Он попросил у нашего ученого соседа свитки ханджи[30] и письменные принадлежности, и, положив перед собой большой лист бумаги, мы соединяли вычерченные нами линии и то и дело добавляли к ним какие-то заметки. Наши головы почти соприкасались, мы были так поглощены работой, до такой степени потеряли счет времени, что мне трудно было понять, где начинается он и где заканчиваюсь я. Мой и его разумы, казалось, слились воедино с общей целью: найти убийцу, найти правду.

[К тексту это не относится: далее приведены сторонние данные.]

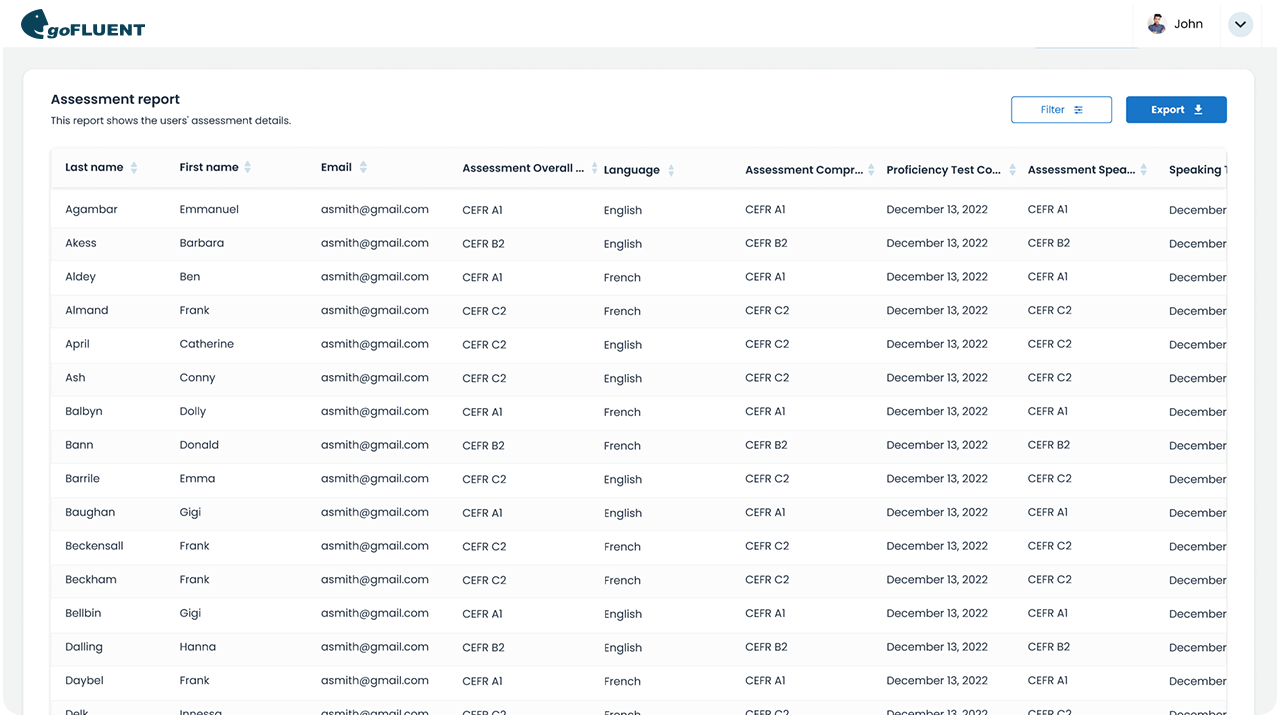Image resolution: width=1280 pixels, height=720 pixels.
Task: Sort by Last name column
Action: 134,168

Время там, где мы находились, текло иначе, — оно было подобно стремительному потоку воды. Казалось, только что наступил вечер, но внезапно небо стало непроглядно черным, а мгновение спустя в нем появилась круглая луна. Глаза у меня зудели, я очень устала, но мне хотелось продолжить наш с Оджином разговор.
— Уже очень поздно, — сказал он. — Не пора ли тебе домой? Твоя мать, наверное, беспокоится.
Я пожала плечами:
— Моим родным не свойственно замечать мое отсутствие.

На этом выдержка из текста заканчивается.